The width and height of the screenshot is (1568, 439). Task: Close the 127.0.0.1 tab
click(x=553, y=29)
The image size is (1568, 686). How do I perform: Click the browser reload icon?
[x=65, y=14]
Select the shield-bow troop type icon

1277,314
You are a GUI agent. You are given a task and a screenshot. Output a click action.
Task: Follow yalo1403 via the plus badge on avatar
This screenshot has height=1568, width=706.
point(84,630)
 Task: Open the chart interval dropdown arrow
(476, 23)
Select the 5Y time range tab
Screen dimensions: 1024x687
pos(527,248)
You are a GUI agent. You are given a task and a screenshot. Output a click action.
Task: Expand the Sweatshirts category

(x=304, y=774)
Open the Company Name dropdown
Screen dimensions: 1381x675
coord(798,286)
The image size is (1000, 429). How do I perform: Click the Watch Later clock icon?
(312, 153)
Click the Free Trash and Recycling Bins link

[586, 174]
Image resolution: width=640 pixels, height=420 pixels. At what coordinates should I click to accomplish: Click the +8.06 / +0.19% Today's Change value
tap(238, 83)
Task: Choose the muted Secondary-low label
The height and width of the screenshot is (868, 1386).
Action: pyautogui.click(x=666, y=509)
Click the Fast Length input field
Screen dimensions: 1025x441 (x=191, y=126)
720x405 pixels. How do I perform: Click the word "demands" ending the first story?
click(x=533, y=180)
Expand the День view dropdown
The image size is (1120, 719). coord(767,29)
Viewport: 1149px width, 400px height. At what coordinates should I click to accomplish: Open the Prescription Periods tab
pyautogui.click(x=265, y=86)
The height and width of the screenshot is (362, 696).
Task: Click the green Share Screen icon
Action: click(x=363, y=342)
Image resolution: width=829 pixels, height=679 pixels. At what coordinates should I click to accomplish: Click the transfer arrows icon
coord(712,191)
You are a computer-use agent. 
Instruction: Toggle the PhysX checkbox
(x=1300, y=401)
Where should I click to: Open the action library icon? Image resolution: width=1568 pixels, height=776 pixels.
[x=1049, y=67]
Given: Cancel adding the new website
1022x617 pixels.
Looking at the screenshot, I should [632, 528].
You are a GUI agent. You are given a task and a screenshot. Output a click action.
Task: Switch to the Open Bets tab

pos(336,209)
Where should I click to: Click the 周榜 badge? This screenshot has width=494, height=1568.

Directions
Quote verbatim the line containing "Task: Switch to the Open Bets tab" and every line after it through the end of the records above.

Exercise solution
Task: Switch to the Open Bets tab

pos(336,209)
Where should I click to: Click the 周榜 badge? This screenshot has width=494, height=1568.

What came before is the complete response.